The number of “likes” is often a benchmark for a brand’s successful Facebook strategy, but the number of genuine likes or what Facebook calls “quality connections” is often under question.
Often called “Like-Gate”, forcing users to like their pages to gain access to apps and games, is a widely employed strategy by brands to inflate their popularity.
Now Facebook is trying to make sure when users “like” a page, they truly like it.
The social media giant has announced a new policy on a developer blog to knock down the “Like-Gate” to ensure “quality connections”, effective 5 November.
It reads: “You must not incentivise people to use social plug-ins or to like a page. This includes offering rewards, or gating apps or app content based on whether or not a person has liked a page. It remains acceptable to incentivise people to login to your app, check in at a place or enter a promotion on your app’s page.
“To ensure quality connections and help businesses reach the people who matter to them, we want people to like pages because they want to connect and hear from the business, not because of artificial incentives. We believe this update will benefit people and advertisers alike.”
In a nutshell, brands are no longer able to force a user to “like” their page to enter contests or to receive incentives.
Rudi Leung, general manager of Social@Ogilvy, regards the new policy as a “positive change” for not only brands, but also agencies.
“As Facebook users are moving away from desktop to mobile, the Like-Gate tactic will be obsoleted sooner or later anyway.
“A lot of brand pages have been relying on the Like-Gate tactic to acquire new fans. From now on, they need to give a stronger reason to make someone liking their page.”
Apparently, Facebook is now looking for true love, and so should brands, Leung stressed.
“As a brand, you should also give true love back to your customers rather than just wanting to acquire a huge volume of them without building a genuine relationship.
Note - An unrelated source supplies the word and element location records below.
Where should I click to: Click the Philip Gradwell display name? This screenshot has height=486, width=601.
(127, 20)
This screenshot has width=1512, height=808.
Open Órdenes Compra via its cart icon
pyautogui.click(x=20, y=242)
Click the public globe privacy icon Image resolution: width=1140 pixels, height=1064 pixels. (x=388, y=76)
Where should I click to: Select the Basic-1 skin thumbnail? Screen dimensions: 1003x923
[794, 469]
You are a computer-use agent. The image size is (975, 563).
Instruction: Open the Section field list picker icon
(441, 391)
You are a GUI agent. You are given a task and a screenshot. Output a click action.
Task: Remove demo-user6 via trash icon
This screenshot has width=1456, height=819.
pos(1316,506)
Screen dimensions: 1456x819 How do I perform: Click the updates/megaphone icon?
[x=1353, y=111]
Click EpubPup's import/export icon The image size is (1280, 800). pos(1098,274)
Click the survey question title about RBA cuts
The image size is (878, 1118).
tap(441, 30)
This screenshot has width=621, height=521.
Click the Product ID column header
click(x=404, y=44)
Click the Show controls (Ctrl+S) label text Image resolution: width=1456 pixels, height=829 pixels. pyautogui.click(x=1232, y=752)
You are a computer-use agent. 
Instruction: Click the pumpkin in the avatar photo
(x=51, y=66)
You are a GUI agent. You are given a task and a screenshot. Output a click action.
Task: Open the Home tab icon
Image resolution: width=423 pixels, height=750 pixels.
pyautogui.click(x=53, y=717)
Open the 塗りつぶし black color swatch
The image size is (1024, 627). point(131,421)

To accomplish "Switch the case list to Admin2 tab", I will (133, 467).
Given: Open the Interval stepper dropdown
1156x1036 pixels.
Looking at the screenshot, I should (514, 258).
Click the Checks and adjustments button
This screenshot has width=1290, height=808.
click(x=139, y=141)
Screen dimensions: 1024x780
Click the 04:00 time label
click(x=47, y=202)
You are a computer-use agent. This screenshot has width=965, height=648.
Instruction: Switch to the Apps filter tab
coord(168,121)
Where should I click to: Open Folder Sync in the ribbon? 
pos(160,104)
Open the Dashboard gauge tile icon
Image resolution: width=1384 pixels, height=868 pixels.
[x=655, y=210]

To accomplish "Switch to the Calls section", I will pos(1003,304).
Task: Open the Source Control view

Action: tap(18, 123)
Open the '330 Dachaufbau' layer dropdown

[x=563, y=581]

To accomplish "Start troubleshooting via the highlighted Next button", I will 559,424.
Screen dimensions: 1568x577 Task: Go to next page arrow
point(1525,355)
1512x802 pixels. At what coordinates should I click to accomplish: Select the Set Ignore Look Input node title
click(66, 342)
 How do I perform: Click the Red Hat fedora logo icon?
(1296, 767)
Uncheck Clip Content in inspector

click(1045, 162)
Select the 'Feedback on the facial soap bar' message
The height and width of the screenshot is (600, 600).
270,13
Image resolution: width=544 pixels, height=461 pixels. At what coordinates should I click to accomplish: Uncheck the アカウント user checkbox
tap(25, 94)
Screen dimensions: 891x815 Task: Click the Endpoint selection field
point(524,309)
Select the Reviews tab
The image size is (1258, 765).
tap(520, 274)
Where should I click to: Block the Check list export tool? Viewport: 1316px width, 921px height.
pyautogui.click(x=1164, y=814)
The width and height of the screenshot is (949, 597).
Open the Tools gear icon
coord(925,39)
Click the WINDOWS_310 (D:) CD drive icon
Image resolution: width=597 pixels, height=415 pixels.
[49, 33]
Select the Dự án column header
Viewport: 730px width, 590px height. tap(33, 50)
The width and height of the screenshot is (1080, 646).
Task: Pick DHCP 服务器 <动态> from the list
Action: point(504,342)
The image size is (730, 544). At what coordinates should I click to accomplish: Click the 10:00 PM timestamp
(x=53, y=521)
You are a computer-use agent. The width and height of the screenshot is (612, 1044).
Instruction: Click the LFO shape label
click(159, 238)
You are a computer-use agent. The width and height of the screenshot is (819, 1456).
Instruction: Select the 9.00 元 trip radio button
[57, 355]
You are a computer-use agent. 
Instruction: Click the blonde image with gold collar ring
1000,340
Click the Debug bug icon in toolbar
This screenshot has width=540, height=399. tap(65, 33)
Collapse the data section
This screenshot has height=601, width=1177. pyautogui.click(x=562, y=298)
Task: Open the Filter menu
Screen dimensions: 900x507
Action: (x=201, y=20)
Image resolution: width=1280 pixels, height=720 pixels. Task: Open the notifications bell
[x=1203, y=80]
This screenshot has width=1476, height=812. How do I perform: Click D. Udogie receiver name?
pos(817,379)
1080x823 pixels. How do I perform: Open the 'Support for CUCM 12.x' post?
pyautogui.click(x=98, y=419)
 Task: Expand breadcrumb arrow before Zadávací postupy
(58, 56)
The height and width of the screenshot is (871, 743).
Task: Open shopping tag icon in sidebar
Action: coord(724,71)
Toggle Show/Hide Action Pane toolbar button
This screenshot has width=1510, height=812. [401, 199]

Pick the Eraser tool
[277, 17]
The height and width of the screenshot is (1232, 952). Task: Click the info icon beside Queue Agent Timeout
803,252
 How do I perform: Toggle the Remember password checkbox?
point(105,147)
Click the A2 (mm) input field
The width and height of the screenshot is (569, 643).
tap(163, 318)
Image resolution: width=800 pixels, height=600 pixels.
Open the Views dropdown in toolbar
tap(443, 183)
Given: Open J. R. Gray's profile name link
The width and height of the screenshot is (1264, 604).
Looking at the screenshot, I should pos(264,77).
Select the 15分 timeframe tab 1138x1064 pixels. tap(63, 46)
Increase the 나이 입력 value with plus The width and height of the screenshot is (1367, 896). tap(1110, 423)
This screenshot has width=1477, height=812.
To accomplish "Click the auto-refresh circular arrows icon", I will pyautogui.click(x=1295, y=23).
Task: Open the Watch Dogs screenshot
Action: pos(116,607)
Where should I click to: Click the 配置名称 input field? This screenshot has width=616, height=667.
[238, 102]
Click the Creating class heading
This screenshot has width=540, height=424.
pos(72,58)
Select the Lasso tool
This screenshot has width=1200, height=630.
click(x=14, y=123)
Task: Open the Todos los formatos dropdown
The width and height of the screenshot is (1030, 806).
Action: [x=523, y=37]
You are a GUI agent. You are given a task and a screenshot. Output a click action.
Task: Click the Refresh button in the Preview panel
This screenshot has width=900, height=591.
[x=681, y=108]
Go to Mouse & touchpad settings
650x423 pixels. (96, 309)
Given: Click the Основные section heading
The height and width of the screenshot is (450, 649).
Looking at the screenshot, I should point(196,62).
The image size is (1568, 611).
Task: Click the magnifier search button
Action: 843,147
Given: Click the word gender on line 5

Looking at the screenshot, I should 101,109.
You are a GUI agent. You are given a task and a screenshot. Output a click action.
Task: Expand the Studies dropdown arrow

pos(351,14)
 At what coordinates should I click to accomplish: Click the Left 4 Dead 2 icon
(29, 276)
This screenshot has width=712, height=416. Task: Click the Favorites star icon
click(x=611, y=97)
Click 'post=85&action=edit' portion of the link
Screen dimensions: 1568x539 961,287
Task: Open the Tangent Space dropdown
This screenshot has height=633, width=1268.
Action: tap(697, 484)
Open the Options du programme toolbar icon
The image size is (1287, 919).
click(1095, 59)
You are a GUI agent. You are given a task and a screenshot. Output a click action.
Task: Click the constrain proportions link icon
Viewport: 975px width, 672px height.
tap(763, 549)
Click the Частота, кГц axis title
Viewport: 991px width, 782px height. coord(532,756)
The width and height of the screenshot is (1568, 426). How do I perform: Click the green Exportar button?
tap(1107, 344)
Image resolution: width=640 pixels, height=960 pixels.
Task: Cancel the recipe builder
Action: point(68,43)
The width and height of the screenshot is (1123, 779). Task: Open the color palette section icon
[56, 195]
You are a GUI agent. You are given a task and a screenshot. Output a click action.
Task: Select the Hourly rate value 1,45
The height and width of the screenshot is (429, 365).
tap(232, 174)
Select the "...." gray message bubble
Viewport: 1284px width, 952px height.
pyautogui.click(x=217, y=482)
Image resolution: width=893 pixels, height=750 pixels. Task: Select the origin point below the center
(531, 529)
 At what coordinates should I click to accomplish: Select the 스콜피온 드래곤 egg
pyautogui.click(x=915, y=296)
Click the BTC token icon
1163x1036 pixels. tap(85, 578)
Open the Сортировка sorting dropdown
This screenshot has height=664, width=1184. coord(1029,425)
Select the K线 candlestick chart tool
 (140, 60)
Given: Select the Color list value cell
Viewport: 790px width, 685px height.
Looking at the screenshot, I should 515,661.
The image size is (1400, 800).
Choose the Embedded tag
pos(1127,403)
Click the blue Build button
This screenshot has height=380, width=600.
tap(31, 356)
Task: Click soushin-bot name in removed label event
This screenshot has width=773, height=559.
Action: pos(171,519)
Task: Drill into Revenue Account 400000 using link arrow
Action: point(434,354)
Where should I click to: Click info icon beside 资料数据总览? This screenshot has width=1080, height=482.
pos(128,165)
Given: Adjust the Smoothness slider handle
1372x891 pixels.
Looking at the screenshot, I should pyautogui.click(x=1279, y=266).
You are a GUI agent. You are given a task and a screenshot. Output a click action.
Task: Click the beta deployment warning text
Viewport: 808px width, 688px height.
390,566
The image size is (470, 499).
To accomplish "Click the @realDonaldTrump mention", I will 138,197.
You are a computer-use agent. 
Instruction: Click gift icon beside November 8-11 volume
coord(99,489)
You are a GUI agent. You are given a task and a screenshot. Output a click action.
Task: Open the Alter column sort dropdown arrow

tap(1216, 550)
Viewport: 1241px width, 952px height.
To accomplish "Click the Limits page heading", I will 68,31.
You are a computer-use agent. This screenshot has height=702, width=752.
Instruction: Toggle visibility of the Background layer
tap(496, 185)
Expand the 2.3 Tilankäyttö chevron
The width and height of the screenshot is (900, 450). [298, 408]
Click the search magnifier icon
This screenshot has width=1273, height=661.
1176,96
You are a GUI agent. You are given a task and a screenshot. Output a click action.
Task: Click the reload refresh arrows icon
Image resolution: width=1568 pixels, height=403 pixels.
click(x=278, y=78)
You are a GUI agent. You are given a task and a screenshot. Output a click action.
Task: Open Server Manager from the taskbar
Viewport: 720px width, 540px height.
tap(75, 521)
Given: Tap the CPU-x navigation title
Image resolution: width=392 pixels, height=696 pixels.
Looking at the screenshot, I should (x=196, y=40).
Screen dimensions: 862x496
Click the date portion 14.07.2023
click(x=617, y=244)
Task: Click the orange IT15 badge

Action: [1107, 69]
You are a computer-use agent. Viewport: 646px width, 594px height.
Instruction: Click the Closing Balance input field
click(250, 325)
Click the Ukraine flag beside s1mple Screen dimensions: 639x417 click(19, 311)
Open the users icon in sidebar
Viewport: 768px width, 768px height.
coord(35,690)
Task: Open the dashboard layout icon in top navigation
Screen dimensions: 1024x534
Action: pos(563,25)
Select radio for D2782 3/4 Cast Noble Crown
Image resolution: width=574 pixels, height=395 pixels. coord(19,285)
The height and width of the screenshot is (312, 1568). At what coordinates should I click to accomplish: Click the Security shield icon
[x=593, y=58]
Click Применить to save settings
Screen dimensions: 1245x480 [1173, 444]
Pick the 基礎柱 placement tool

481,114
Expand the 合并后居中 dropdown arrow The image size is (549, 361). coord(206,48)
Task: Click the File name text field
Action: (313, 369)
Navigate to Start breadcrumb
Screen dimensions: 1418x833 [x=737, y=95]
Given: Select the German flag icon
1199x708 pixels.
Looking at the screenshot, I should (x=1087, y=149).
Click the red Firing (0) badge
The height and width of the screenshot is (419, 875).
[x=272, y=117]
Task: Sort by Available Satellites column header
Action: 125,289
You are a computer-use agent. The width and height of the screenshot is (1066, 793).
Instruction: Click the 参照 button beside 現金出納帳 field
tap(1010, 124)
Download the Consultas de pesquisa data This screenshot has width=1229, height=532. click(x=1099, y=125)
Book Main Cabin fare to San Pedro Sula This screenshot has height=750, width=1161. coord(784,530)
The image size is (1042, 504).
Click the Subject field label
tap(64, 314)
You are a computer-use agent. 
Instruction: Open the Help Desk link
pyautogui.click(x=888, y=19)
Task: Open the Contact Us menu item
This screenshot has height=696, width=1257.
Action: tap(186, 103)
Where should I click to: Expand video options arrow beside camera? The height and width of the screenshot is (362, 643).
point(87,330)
“A lot of marketers are still living in the reach/broadcast mindset from the past. When it comes to social media, all they care is how many people they can reach, how far they can amplify their marketing message.
“From now on, they should stop just counting the numbers of customers that they can reach. Instead, they should start considering to reach the customers that count.”
Mark Chan, managing partner of CMRS, considers the policy a reasonable one because it allows a “grace period” for app developers and marketers to adjust their Facebook strategies.
“It affects most of the local marketers I believe, as they tend to do fan acquisition through giveaways or incentives,” Chan said.
“Now they have to look into how to connect with the fans, who are ideally the brand lovers and advocates, customers or potential customers, by portraying the brand story through the right content.”
He said it had been observed that many brand pages were able to acquire fans, but were not engaging and responding to fans and, more importantly, not doing advocacy for their pages or the brands.
“I believe only genuine fans are useful to brands. Hence, the new rules will restrict those who are chasing after sheer ‘like’ numbers, but not the quality of fans.”
With this golden gate for “likes” demolished, where should brands look ahead?
“Social media is all about building relationships,” said Leung, “so consider your fans on Facebook an extension of your CRM practice. Pampering them consistently rather than feeding them like zombies with random incentives.
“Don’t invest in Facebook media only during a campaign period. Consider an always-on Facebook media strategy for fan acquisition. Have a long-term strategy rather than a tactical one.”
Ben Woo, project director of Pixo Punch, agreed on the value of maintaining quality content, but stressed the importance to beef up investment in the social space.
“Given the organic reach for wall contents is dropping occasionally, the only way out would be allocating a larger budget on social ads placement, and increasing ad spending to maintain the reach and attract new fans,” Woo said.
“Marketers should also redefine the KPI for maintaining the page, they should no longer cherish only the number of fans, but more on the engagement of each piece of content.”